Welcome to Santa Cruz County’s Bicycle Courier Blog

I thought it would be great to have a place where Bike Couriers and Bike Riders could meet and talk, share stories, trade advice, and build an online community. I look forward to reading and writing our Courier stories, news, and comments.

Rick Graves

Tuesday, February 19, 2008

Fixed vs. Gears

I'm looking around the various messenger forums (see Lucian Gregg on this blog) and noticing an escalating conflict that is fuzzy in definition but focuses on the fixed gear bike.

I don't want to talk about the narrow conflict of gears/brakes vs. fixed gear but rather the larger reality of the conflicts between everyone that shares the road and the consequences of certain actions and attitudes to those of us that ride for a living every day.

Everybody knows it's how you use it. Experience breeds caution.
Do you slide behind pedestrians, encouraging them to get across safely, or do you buzz-bomb their noses in a blaze of purple and yellow, breeding hatred of all cyclists?

What I wanted to get at in this blog is ways to avoid conflict and possibly death on the road and one of the best ways and hardest to accomplish this is to develop "wu wei" or I call it "duck back".
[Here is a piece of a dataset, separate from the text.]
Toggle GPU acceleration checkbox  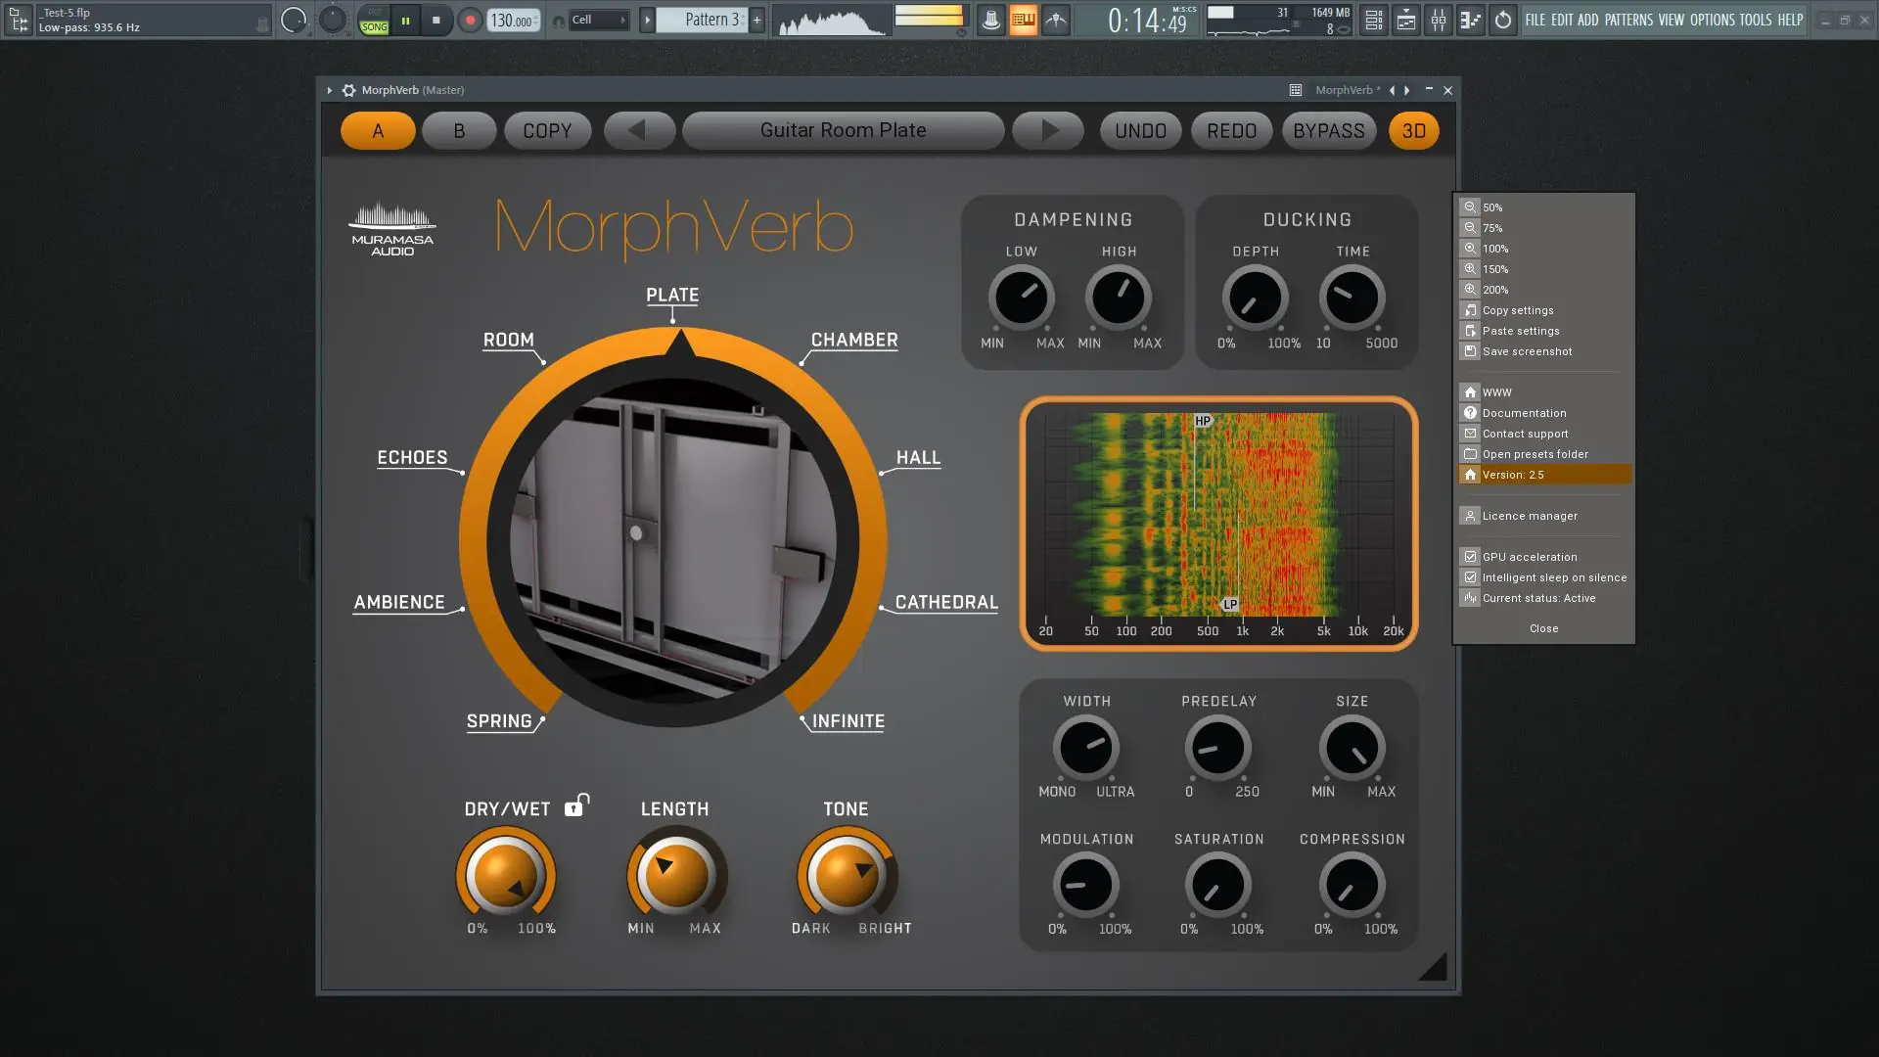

When I was in my first couple of years in New York I used to marvel at how the most laid back geezers made the most money. Later I realized it was all about the attitude-slowing down makes you more efficient-the more you try to influence or make an impression on the people and obstacles you run across messing in any given day-the more energy you expend and less efficient you become.

Bad accidents and bike trouble start to accumulate and before you know it you're yelling at your dispatcher or client and digging it deeper. Worst of all you are not looking for that opening door or the turning bus-driver who for god sakes can't see if you're riding in his right-side blind spot thinking about how your girlfriend hates you instead of seeing his blinker or tires running you over-and boom-you are riding wheel well for three blocks while your helmet keeps you conscious to feel the pain.

Wu wei will show the way to help us all give each other a brake. Messenger and hipster, commuter and activist, fixed and gears-let's get a duck's back about this and let it slide.